What are my plans for retirement? Your living expenses will depend on where you’re retiring and the activities you want to do.
How can I minimize the impact of taxes? A financial adviser may be able to help you ease your tax burden.
2. Determine how much Social Security you’re eligible for
If you’re eligible to receive benefits, you can set up an account to review your earnings reports and use calculators to estimate your future monthly stipend. Another option is visiting a Social Security office.
3. Figure out how much to save each month
If you don’t think Social Security benefits will cover all of your expenses in retirement, you can set a savings goal for yourself. The amount you’ll need to save depends on how much you think you’ll need in retirement.
Some experts say you’ll need to replace 80% to 90% of your pre-retirement income. Another guideline says you should save 12 times your pre-retirement salary, while yet another says you need at least $1 million.
These figures can act as a guide, but everyone’s situation will be different. You might benefit from talking with a financial adviser to decide how much you’ll need in retirement and how much to set aside each month.
4. Start adjusting your budget
Once you’ve decided how much to save each month, you may need to adjust your budget to fit those contributions.
Start by checking your bank statements to determine your monthly earnings. Then list your living expenses and how much you spend on them each month.
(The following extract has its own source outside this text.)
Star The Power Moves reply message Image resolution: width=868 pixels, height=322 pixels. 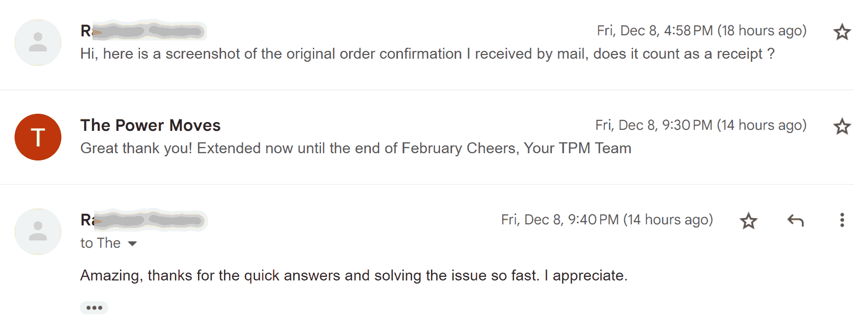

Subtract your expenses from your income. From the amount that’s left over, figure out how much you want to contribute toward retirement each month.
You may need to cut some expenses from your budget or find creative ways to save.
5. Contribute to employer-based retirement plans
Once you start saving money, you’ll want to find a good place to put it. Checking and savings accounts may be a good fit for your daily expenses and short-term goals, while a retirement account is a better fit for long-term savings. Most retirement accounts come with tax benefits.
Here are a few to consider:
IRA plans: An individual retirement account, or IRA, is set up by an individual instead of an employer. You can set up recurring contributions or make sporadic deposits.
401(k) plans: With a 401(k), your employer deducts a percentage of your paychecks and invests it on your behalf. Many employers match a portion of your contributions.
Pensions: A pension is a retirement plan where you receive regular, guaranteed payments from a former employer during retirement. The employer may pay for most or all of the plan.
6. Add in investments
Contributing to an IRA or 401(k) is one form of investing. But you can also open a brokerage account and invest in products like mutual funds and exchange-traded funds.
Diversification across your investments can help you reduce risk: If one industry or company loses money, other investments in your portfolio might help make up for it.
7. Stay on track
Saving for retirement may become difficult when big life events come up—like a wedding, the birth of a child or the loss of a job. If you can’t make contributions every now and then, that’s OK. Just make sure you’re still saving regularly and adjusting your plan when needed.
If you don’t have an employer-sponsored plan, then automating your contributions can help. You can set up automatic transfers so you don’t forget to save.
It’s also a good idea to leave your retirement savings untouched. If you think you’ll be tempted to dip into your retirement account when an unexpected issue arises, consider creating an emergency fund.
Retirement planning in a nutshell
At some point in your life, you might want—or need—to stop working. Retirement planning can help you do that because it helps you create realistic goals for your future financial security.
And when you start saving for retirement early, you can build up a nest egg and tap into it when the time is right.